| Source data |
========
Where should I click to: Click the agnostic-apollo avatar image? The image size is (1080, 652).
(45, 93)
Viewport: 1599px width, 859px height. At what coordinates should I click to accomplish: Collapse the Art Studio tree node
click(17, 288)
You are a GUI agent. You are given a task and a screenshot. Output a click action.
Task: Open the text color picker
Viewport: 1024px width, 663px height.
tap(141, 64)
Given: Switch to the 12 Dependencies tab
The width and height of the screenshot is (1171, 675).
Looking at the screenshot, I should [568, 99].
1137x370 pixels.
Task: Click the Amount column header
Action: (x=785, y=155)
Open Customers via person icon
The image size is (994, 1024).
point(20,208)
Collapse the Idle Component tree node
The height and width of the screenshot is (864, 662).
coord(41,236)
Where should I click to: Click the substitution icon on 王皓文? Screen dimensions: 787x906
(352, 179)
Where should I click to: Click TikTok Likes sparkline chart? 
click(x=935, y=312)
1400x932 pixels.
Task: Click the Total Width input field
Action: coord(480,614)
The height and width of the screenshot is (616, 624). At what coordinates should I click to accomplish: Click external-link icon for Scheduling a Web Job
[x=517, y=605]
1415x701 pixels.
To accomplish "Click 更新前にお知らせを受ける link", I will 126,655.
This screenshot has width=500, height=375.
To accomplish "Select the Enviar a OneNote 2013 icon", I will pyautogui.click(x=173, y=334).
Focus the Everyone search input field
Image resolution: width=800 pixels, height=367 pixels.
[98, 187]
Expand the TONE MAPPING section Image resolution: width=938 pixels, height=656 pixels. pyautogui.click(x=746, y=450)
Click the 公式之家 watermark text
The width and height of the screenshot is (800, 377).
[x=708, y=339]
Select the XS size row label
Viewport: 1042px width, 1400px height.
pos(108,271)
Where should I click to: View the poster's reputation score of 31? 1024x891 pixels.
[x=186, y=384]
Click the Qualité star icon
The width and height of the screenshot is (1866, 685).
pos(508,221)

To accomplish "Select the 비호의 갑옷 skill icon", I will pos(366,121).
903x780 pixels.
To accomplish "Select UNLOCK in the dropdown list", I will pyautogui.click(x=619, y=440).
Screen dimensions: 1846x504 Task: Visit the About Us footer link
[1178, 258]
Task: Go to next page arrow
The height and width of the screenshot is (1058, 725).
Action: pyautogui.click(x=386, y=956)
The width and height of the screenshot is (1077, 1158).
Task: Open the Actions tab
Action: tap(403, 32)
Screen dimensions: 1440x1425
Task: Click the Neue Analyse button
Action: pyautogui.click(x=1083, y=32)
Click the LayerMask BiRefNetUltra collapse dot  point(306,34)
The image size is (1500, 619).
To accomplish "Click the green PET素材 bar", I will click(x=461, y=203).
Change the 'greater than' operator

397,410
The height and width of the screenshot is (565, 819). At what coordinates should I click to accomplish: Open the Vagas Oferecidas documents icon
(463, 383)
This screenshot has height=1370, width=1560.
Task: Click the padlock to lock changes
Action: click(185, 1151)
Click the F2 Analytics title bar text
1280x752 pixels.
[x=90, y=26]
========
| What is being asked |
Give every entry once more, exactly as it reads.

| Written solution |
Where should I click to: Click the agnostic-apollo avatar image? The image size is (1080, 652).
(45, 93)
Viewport: 1599px width, 859px height. At what coordinates should I click to accomplish: Collapse the Art Studio tree node
click(17, 288)
You are a GUI agent. You are given a task and a screenshot. Output a click action.
Task: Open the text color picker
Viewport: 1024px width, 663px height.
tap(141, 64)
Given: Switch to the 12 Dependencies tab
The width and height of the screenshot is (1171, 675).
Looking at the screenshot, I should [568, 99].
1137x370 pixels.
Task: Click the Amount column header
Action: (x=785, y=155)
Open Customers via person icon
The image size is (994, 1024).
point(20,208)
Collapse the Idle Component tree node
The height and width of the screenshot is (864, 662).
coord(41,236)
Where should I click to: Click the substitution icon on 王皓文? Screen dimensions: 787x906
(352, 179)
Where should I click to: Click TikTok Likes sparkline chart? 
click(x=935, y=312)
1400x932 pixels.
Task: Click the Total Width input field
Action: coord(480,614)
The height and width of the screenshot is (616, 624). At what coordinates should I click to accomplish: Click external-link icon for Scheduling a Web Job
[x=517, y=605]
1415x701 pixels.
To accomplish "Click 更新前にお知らせを受ける link", I will 126,655.
This screenshot has width=500, height=375.
To accomplish "Select the Enviar a OneNote 2013 icon", I will pyautogui.click(x=173, y=334).
Focus the Everyone search input field
Image resolution: width=800 pixels, height=367 pixels.
[98, 187]
Expand the TONE MAPPING section Image resolution: width=938 pixels, height=656 pixels. pyautogui.click(x=746, y=450)
Click the 公式之家 watermark text
The width and height of the screenshot is (800, 377).
[x=708, y=339]
Select the XS size row label
Viewport: 1042px width, 1400px height.
pos(108,271)
Where should I click to: View the poster's reputation score of 31? 1024x891 pixels.
[x=186, y=384]
Click the Qualité star icon
The width and height of the screenshot is (1866, 685).
pos(508,221)

To accomplish "Select the 비호의 갑옷 skill icon", I will pos(366,121).
903x780 pixels.
To accomplish "Select UNLOCK in the dropdown list", I will pyautogui.click(x=619, y=440).
Screen dimensions: 1846x504 Task: Visit the About Us footer link
[1178, 258]
Task: Go to next page arrow
The height and width of the screenshot is (1058, 725).
Action: pyautogui.click(x=386, y=956)
The width and height of the screenshot is (1077, 1158).
Task: Open the Actions tab
Action: tap(403, 32)
Screen dimensions: 1440x1425
Task: Click the Neue Analyse button
Action: pyautogui.click(x=1083, y=32)
Click the LayerMask BiRefNetUltra collapse dot  point(306,34)
The image size is (1500, 619).
To accomplish "Click the green PET素材 bar", I will click(x=461, y=203).
Change the 'greater than' operator

397,410
The height and width of the screenshot is (565, 819). At what coordinates should I click to accomplish: Open the Vagas Oferecidas documents icon
(463, 383)
This screenshot has height=1370, width=1560.
Task: Click the padlock to lock changes
Action: click(185, 1151)
Click the F2 Analytics title bar text
1280x752 pixels.
[x=90, y=26]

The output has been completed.